What is expected: Please go through the listing below and count the lines where the string "will" appears. Answer with the number only.

BEGIN Exercise material

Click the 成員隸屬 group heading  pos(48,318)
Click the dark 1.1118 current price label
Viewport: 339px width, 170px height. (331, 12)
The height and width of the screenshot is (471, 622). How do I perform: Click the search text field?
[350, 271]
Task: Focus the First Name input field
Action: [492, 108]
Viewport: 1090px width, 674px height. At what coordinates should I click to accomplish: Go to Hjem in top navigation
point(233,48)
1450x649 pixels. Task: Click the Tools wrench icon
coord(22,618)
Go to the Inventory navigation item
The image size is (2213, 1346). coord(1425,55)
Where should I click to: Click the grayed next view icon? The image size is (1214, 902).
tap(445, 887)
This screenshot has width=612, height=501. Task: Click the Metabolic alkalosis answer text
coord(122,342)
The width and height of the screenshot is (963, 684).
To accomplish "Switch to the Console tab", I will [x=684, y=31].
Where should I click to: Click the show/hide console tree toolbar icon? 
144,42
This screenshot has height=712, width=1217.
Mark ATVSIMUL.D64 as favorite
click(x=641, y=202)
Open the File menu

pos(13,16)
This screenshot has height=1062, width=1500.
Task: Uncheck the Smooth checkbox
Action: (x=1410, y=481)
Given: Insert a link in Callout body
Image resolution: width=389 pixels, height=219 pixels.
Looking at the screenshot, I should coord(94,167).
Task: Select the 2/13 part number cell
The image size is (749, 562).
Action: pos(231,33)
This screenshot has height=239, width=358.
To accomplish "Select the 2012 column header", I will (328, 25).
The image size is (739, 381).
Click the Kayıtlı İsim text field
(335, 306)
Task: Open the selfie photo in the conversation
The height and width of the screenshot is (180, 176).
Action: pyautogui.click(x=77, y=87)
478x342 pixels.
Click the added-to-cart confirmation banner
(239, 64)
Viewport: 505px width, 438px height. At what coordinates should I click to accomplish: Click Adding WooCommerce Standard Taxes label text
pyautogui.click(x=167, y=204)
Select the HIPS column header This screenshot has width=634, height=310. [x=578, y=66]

END Exercise material

Task solution: 2